Approximate and Weighted Data Reconstruction Attack in Federated Learning
Yongcun Song, Ziqi Wang, Enrique Zuazua

TL;DR
This paper introduces an interpolation-based approximation and weighted loss attack method that effectively reconstructs client data in federated learning, especially in the FedAvg scenario, outperforming existing techniques.
Contribution
The authors propose a novel attack method combining interpolation and layer-wise weighted loss, enabling data reconstruction in FedAvg federated learning scenarios.
Findings
The proposed AWA method outperforms state-of-the-art attacks in image data reconstruction.
Layer-wise weighting improves the quality of reconstructed data.

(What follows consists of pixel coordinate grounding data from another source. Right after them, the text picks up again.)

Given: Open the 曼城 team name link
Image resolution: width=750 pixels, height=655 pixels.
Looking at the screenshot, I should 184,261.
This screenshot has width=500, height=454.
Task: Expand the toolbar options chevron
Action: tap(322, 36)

Experimental results demonstrate the effectiveness of the approach in various evaluation metrics.
Abstract
Federated Learning (FL) is a distributed learning paradigm that enables multiple clients to collaborate on building a machine learning model without sharing their private data. Although FL is considered privacy-preserved by design, recent data reconstruction attacks demonstrate that an attacker can recover clients' training data based on the parameters shared in FL. However, most existing methods fail to attack the most widely used horizontal Federated Averaging (FedAvg) scenario, where clients share model parameters after multiple local training steps. To tackle this issue, we propose an interpolation-based approximation method, which makes attacking FedAvg scenarios feasible by generating the intermediate model updates of the clients' local training processes. Then, we design a layer-wise weighted loss function to improve the data quality of reconstruction. We assign different weights…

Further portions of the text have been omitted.